Science Fiction

Written in 2019 after some discussions about science fiction.

Recently I’ve had a couple of interesting conversations with people interested in Science Fiction about the speed of light. They’ve been interesting not just because of the physics involved, but also because of where the idea often leads.

The physics is basically as follows. The speed at which light travels seems to be the fastest possible speed. In fact, however fast I move and in whatever direction, any light arriving at my location from any direction always does so at the same fixed speed. This isn’t because of Relativity particularly, it’s a fundamental consequence of Electromagnetism. Maxwell was aware that a changing electric field causes a magnetic field, and vice versa. When he calculated how fast this effect could propagate, he got the speed which had already been measured for light – thus showing what light really was. But the puzzling thing was that his calculation didn’t depend on what coordinates you work in or how fast the observer is moving, so the speed of light can’t depend on those things either. That seems contradictory: surely if I move towards the light source I’ll see light coming to me arriving faster? No. Measurements show that no such thing happens, and Einstein finally explained how this was possible with Relativity. It turns out that, as you increase your speed, space and time prove to be a bit more complicated than first appeared: they adjust size and duration so that light always has the same observed speed.

This means that, according to our current knowledge of physics, travelling faster than light will never be possible. This puts a minimum journey time on a mission to send a spacecraft to another star system. If the distance is in light-years, the minimum time is that number of years. Thus, it will take at least 4 years to send anything to the nearest star or more than 26000 years to send it to the centre of the galaxy. Those are minimum times; allowing for accelerating and decelerating will make them much longer. There is one apparent loophole: time dilation. Because of the behaviour of space and time identified by Einstein, you might not actually experience the passing of 4 years while journeying to the nearest star; it could seem a lot shorter. Anyone watching from Earth by telescope will see your journey take more than 4 years though, and more than 8 years are sure to have elapsed on earth if you return.

My conclusion from all this is that faster-than-light travel is impossible and therefore most of the space even in our own galaxy will never be accessible to us. Here is where things get interesting! I find that other people are reluctant to accept this conclusion even though it’s clearly supported by physics. I’m repeatedly told that “Yes, that’s the state of our knowledge now, but who knows what will happen in the future? Science has turned out to be completely wrong before, and this could happen again”. My reply is that, no, I think our present physics is to be trusted. Actually science is very rarely completely overturned (in fact I can’t think of a really good example in the past), and progress consists of taking into account finer observations and altering theories to suit them. All of our understanding of Electromagnetism (and so also electricity, magnetism and subatomic particles) would have to be badly flawed to change the conclusion about the speed of light; that’s even before bringing Relativity into it. As far as Relativity is concerned, the subtle adjustments to the behaviour of space and time which it predicts have actually been measured. The orbit of Mercury is explained by them, and relativistic time adjustments have been applied to make GPS work (because GPS satellites whizz around at significant speed).

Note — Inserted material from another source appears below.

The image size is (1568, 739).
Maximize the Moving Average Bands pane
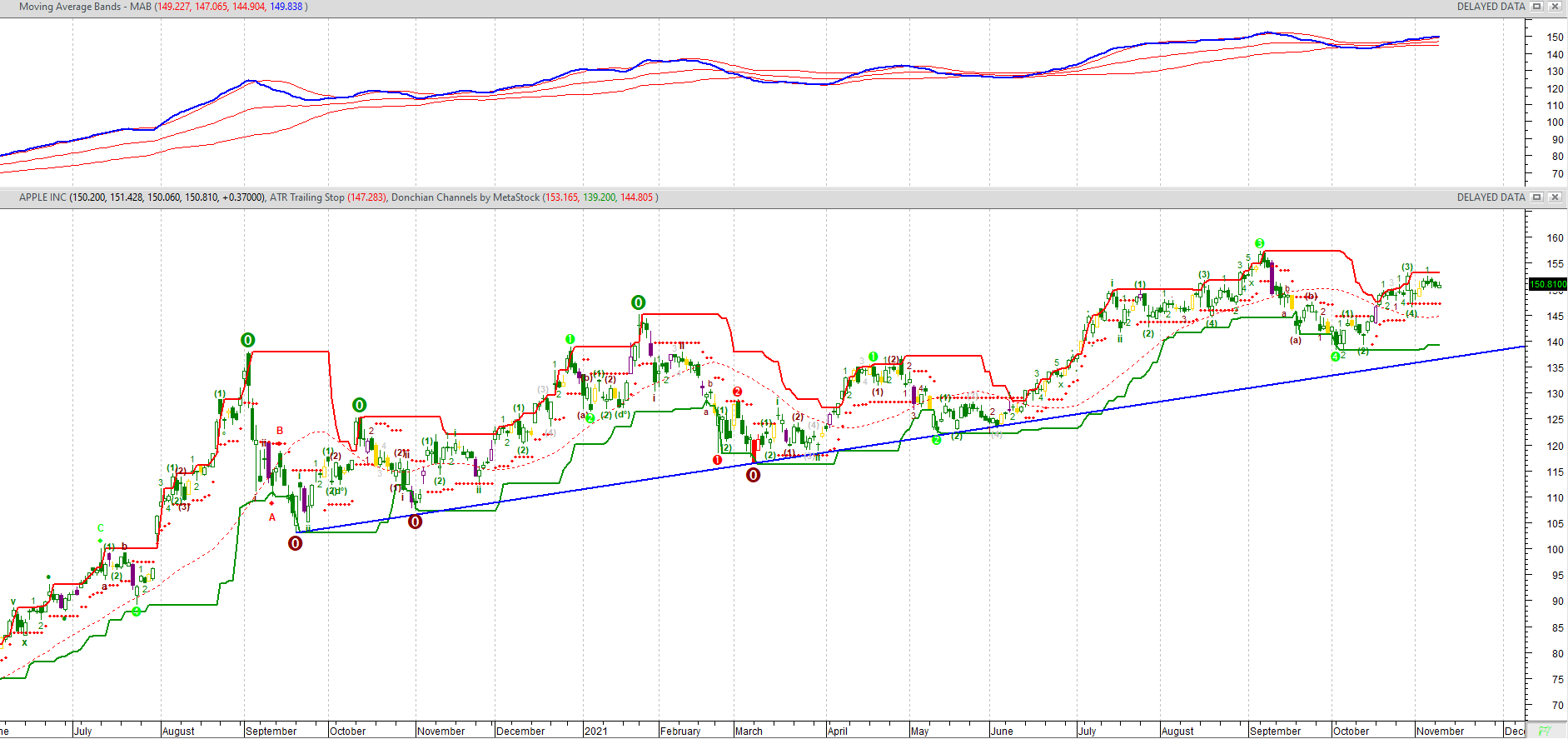(x=1537, y=7)
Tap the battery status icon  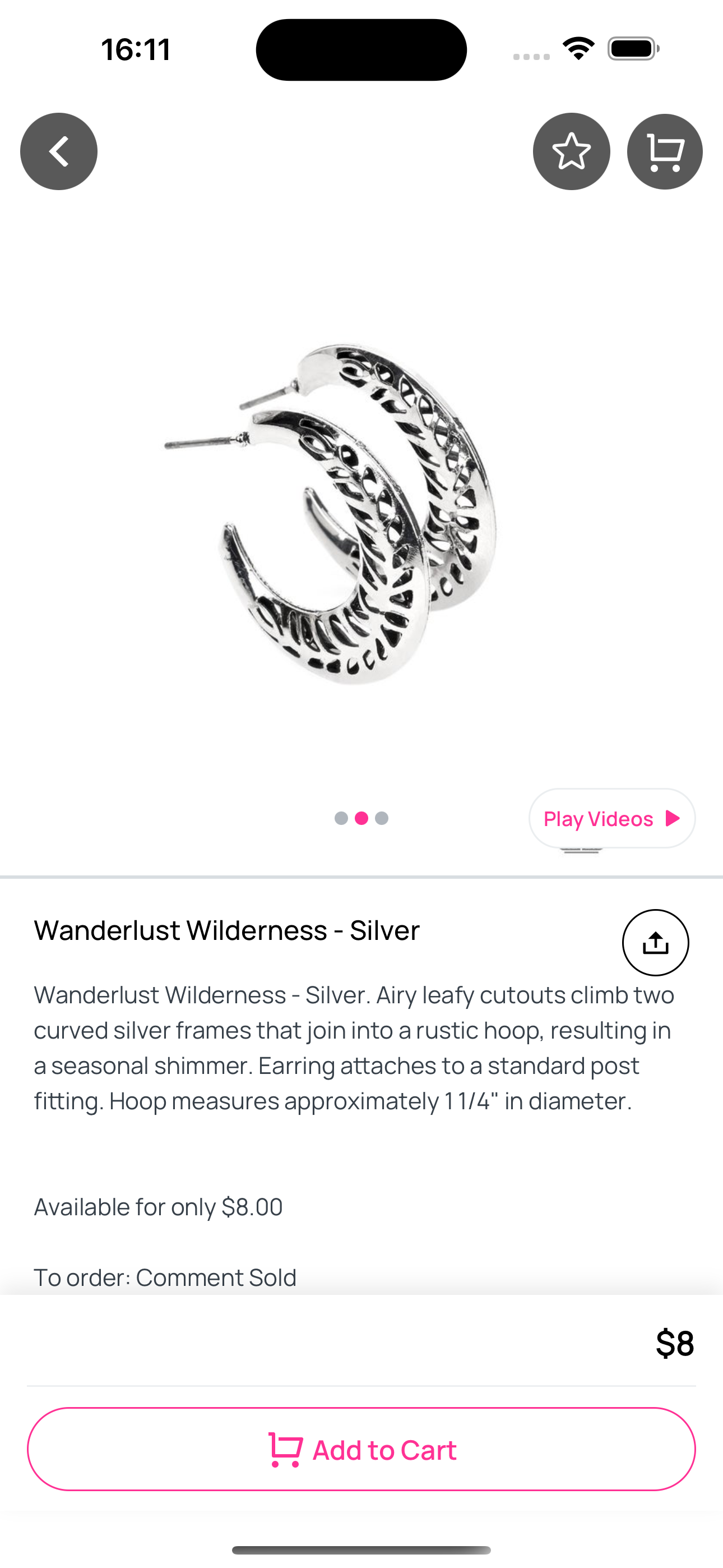pos(633,49)
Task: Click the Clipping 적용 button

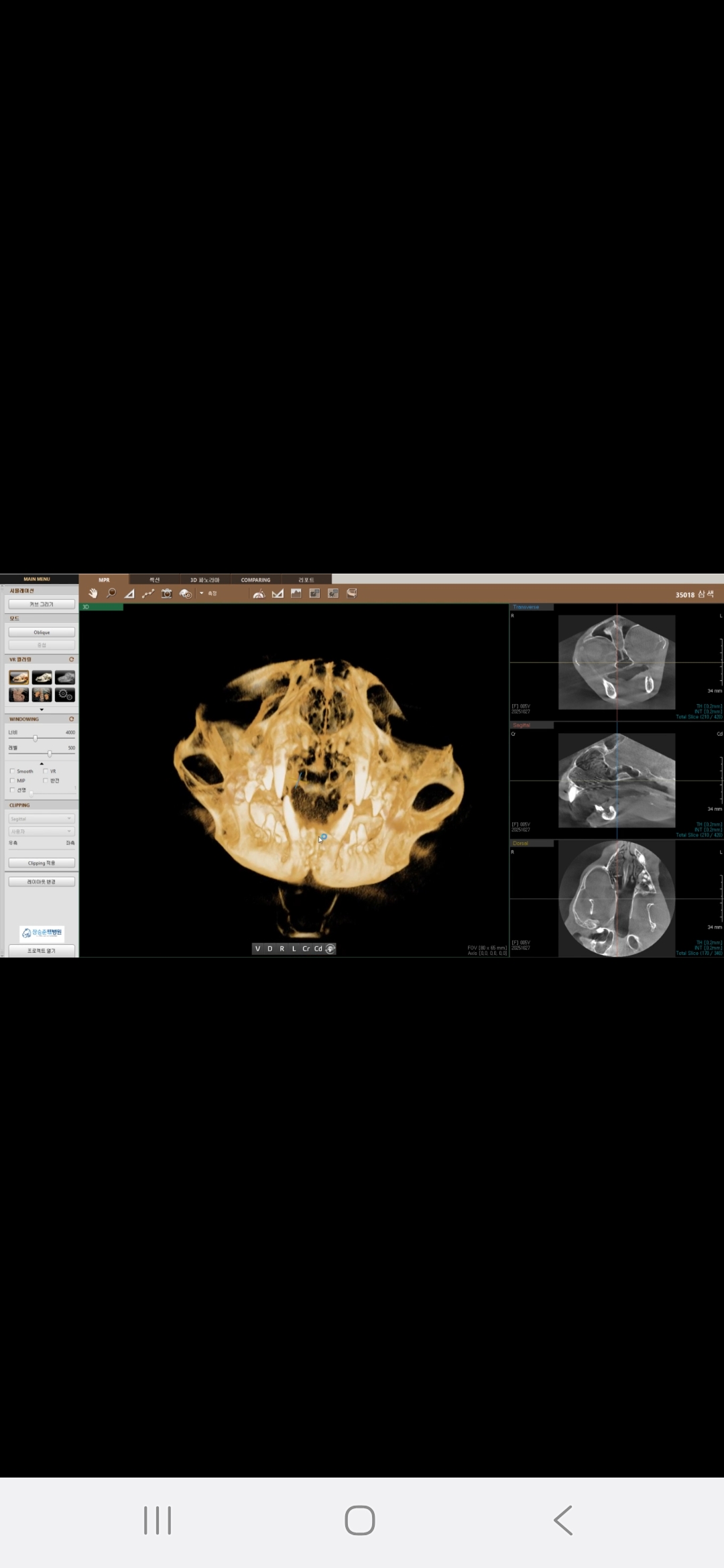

So why don’t people like this conclusion? I get asked to consider all sorts of escape routes: wormholes, warping space, etc. There is often a certain degree of desperation. I always reply that these things are still unknown to physics and remain in the Science Fiction category. And there I think is where the answer lies. The conclusion about travel times flies in the face of popular ideas about humanity’s progress and future. As a culture we’ve bought-in to a far future shown in films like Star Wars in which humanity has gained the freedom of the galaxy and taken its place among alien races. If none of that is possible, what’s in store for our descendants? It’s an indication of how bad the world is now, that the answer “We’ll be staying on this planet” causes such dismay. Even people who firmly reject all forms of religion depend for their world-view on an idea of progress, in which a bright future for humanity offsets the dire situations many humans live in now.

And yet, I think it’s better to be realistic than clutch at straws to believe in an impossible far future. Once I was discussing proposed methods for terraforming Mars with someone. I commented that I would believe that terraforming another world was possible when I saw desertification in North Africa halted and reversed. For some reason, this was considered more difficult than “doing” a whole planet! I think the reality was that it just wasn’t such an exciting idea and the work involved was more evident. Yet, how much more useful it would be.

I have a keen interest in astronomy and the possibilities of future space travel. I’d like to see manned missions to the moon again. However I have to go along with Bill Bryson when he comments that anyone who thinks it will be ever possible to travel to Mars just doesn’t understand how far it is. And I’m convinced that our understanding of physics is complete enough to clearly rule out any possibility of faster-than-light travel; which means we can’t easily reach any other star system and most of even our own galaxy is inacessible. My interest doesn’t motivate me to clutch at straws by believing in a future where the laws of physics can be suspended.

Those who know me know that I enjoy Science Fiction but my future hope depends on God, not human progress. I think relying on Him for the future is better than trusting ideas from Science Fiction. It's paradoxical that many people do trust science fiction so much when it turns out to rely on rejecting what we know about the universe from actual science.